Pete Brook over at Wired profiles Brian Widdis and Romain Blanquart, two photographers whose project “Can’t Forget the Motor City” argues that “Photos of Detroit Need to Move Beyond Ruin Porn“:
As a symbol of the U.S. economy in general, even before the crash of 2008, Motor City has been the subject of much “ruin porn” – photography that fetishizes urban decay.
“The portrayal Detroiters are used to seeing – crumbling buildings with no people to be seen – is frustrating because they know their city is more than that,” says Detroit photographer Brian Widdis. “Nobody here denies that those things are real, but seeing the city portrayed one-dimensionally – time and again – it’s like hearing the same awful song being played over and over on the radio. Detroiters want to hear a different song once in a while.”…
Ruin porn worships the 33,000 empty houses and 91,000 vacant lots of Detroit and overlooks the 700,000+ residents. It doesn’t come close to describing the city.
“I still do not understand her. The complexity of Detroit makes many give up, move out or move on, if they can. But for others, we want to further that relationship with her,” says [Romain] Blanquart….“Detroit is not a tragedy. We attempt to show its humanity[.]”
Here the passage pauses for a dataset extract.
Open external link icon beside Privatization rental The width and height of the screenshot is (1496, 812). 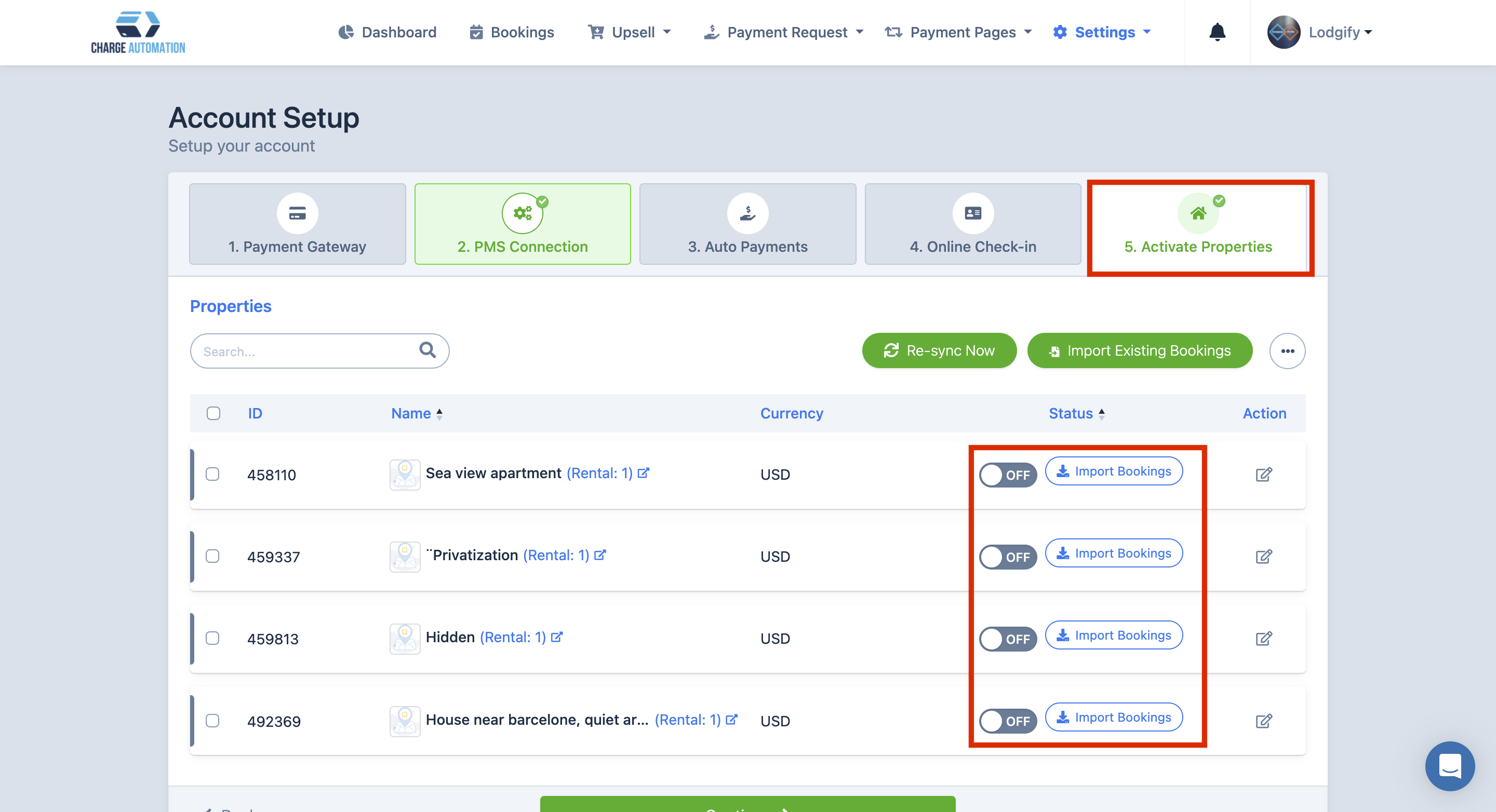600,555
Widdis and Blanquart’s photographs are indeed beautiful and, generally, full of people. While I’m not convinced that there’s anything inherently “pornographic” about photographing urban ruins (and underscoring the now-absent humanity those ruins imply), I agree that there is something wrong with hitting this same point to the exclusion everything else, especially insofar as this singled focus implies that there is nothing else to show or say. However small Detroit’s population may be compared to its heydays, the city is still home to hundreds of thousands of people whose lives–and stories–are still ongoing. I applaud these photographers’ efforts to document Detroit’s continuing stories through their artistry and not simply focusing on architectural echoes from the past.